Thrive formally launched last year, raising $100 million in Series A funding. The startup added another $257 million in a Series B round this year.The acquisition comes five weeks after Illumina agreed to pay $8 billion to acquire Grail, which also develops blood tests to detect cancer.

It’s the second major acquisition for Exact Sciences since 2019: the diagnostics company bought cancer test maker Genomic Health for $2.8 billion last year.

Thrive has rapidly emerged as a major player in the development of liquid biopsy tests, a field that Exact Sciences is looking to expand into as it moves beyond its trademark Cologuard colorectal cancer test.

In 2018, researchers at Johns Hopkins University presented data on using CancerSEEK to detect proteins and mutations in DNA circulating outside of cells in the blood that are indicative of the presence of eight tumor types.

The promising results led in quick succession to the formation of Thrive, two mega-rounds, and now an acquisition by Exact Sciences.
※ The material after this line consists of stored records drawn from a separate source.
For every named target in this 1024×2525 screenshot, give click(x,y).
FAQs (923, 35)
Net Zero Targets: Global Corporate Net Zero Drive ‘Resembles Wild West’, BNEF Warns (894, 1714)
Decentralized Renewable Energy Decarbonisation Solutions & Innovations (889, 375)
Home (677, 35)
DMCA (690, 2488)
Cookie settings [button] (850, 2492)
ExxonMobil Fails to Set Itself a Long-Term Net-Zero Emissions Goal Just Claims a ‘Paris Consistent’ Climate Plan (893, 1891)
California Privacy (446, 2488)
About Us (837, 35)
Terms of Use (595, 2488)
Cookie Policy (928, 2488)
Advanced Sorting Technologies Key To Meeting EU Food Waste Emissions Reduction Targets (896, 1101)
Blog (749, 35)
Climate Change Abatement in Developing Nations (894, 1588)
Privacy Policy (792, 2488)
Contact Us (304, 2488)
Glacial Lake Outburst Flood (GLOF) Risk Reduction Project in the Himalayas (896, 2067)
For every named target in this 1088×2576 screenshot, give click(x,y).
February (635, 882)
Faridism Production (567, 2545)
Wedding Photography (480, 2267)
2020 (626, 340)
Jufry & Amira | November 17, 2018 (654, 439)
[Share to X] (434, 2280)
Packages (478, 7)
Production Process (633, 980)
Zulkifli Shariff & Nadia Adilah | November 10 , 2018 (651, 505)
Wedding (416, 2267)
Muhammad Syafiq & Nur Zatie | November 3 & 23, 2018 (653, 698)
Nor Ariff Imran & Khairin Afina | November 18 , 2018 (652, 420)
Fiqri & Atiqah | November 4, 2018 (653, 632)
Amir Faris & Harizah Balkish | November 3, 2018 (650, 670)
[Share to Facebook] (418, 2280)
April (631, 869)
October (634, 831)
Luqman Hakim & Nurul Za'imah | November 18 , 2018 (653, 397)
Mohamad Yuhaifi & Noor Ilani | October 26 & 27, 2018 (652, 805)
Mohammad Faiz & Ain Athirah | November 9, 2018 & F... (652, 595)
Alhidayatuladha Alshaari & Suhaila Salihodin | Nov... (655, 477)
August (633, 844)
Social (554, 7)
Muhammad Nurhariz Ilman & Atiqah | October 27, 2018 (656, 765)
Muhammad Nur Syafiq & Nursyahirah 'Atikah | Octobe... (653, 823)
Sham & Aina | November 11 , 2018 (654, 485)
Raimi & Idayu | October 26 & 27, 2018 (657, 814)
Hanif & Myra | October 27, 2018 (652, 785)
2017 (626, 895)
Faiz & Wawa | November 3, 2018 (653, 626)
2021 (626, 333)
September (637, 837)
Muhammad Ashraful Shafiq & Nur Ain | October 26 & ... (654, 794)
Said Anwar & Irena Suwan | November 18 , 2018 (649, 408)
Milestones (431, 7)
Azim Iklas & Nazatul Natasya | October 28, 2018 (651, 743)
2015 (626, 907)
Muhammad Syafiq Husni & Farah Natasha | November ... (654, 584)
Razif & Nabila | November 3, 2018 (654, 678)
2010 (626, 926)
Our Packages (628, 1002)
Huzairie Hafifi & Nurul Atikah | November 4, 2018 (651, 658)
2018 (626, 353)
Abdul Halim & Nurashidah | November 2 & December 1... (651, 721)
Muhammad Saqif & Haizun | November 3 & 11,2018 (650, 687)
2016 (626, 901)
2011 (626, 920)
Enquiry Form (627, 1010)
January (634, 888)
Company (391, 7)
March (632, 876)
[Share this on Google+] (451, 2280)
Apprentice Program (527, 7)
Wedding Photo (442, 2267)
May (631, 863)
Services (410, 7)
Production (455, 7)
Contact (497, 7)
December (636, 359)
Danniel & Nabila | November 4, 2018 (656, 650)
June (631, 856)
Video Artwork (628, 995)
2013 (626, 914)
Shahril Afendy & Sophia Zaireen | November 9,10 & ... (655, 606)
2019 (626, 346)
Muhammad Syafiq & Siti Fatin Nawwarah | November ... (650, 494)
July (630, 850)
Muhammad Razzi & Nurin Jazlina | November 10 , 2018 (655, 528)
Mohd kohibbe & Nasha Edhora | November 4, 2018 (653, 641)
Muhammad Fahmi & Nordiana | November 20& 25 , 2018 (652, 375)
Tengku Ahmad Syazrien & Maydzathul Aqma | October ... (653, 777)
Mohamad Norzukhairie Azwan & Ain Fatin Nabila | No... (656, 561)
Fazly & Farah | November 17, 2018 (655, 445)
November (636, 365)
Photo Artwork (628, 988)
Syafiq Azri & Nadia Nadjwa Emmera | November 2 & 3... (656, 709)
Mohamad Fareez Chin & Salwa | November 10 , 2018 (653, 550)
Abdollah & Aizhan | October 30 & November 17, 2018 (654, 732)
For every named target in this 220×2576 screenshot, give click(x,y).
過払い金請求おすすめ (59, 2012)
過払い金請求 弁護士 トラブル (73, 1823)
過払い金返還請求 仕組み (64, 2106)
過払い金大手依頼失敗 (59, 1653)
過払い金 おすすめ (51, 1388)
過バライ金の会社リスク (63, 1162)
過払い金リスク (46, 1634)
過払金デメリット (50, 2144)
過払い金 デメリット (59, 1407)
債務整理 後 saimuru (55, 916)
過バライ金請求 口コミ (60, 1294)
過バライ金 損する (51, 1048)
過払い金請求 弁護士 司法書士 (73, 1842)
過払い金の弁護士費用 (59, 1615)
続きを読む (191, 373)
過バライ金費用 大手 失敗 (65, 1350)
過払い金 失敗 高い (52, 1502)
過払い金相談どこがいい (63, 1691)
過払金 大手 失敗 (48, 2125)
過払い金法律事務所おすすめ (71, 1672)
The cancer diagnostics company will pay $1.7 billion upon closing — 65% in stock, 35% in cash — with the potential for another $450 million in milestone payments.

Thrive attracted the buyout bid after validating its liquid biopsy in a prospective study that enrolled 10,000 women with no prior history of cancer in April.

Ninety-six participants developed cancers during the study. The liquid biopsy detected 26 of the cancers before other methods. Conventional screening such as mammograms picked up 24 of the cases, with the rest identified by symptoms or by other means. The results suggest the test may double the number of cancers identified through screening.

Notably, in two thirds of those participants, the liquid biopsy seemed to catch cancers early, before their disease had spread and metastasized.

The cases were idenfitied by an early version of CancerSEEK that analyzed 16 genes and nine proteins linked to multiple cancers. CancerSEEK detected cancers affecting 10 organs in the study. There are no standard-of-care screening tests for seven of those organs.

Exact Sciences has advanced its own multi-cancer liquid biopsy, leading to data last month that appeared to impress investors.

While Exact Sciences and Thrive are both working on tests that screen for cancers in blood samples, the diagnostics work in different ways, are at different points in development and may each perform better in different screening scenarios.

During a call with investors Tuesday, Exact Sciences CEO Kevin Conroy did not specify a timeline to market for a Thrive product. The executive also wouldn’t confirm whether Exact Sciences would launch CancerSeek as a lab-developed test — an approach that Grail has said it will take — or wait for a full FDA review.

Conroy said a multicancer screening test won’t replace a mammogram in detecting breast cancer, or a colonoscopy or Cologuard test in screening for colorectal cancer, largely because the sensitivity of a multicancer test won’t match that of more traditional methods.

Other companies are targeting the same cancer screening opportunity. Grail is aiming to get its multi-cancer screening test to market next year, and will now have Illumina’s support. Freenome and Natera are in the race, too.

When Illumina made its move for Grail, Cowen analysts predicted “a new era of consolidation in the space.” One month later, Exact Sciences has delivered on those expectations, handing a payday to Thrive investors such as Casdin Capital, Section 32 and Third Rock Ventures.

In addition to buying Thrive, Exact Sciences will pay $410 million to buy Base Genomics.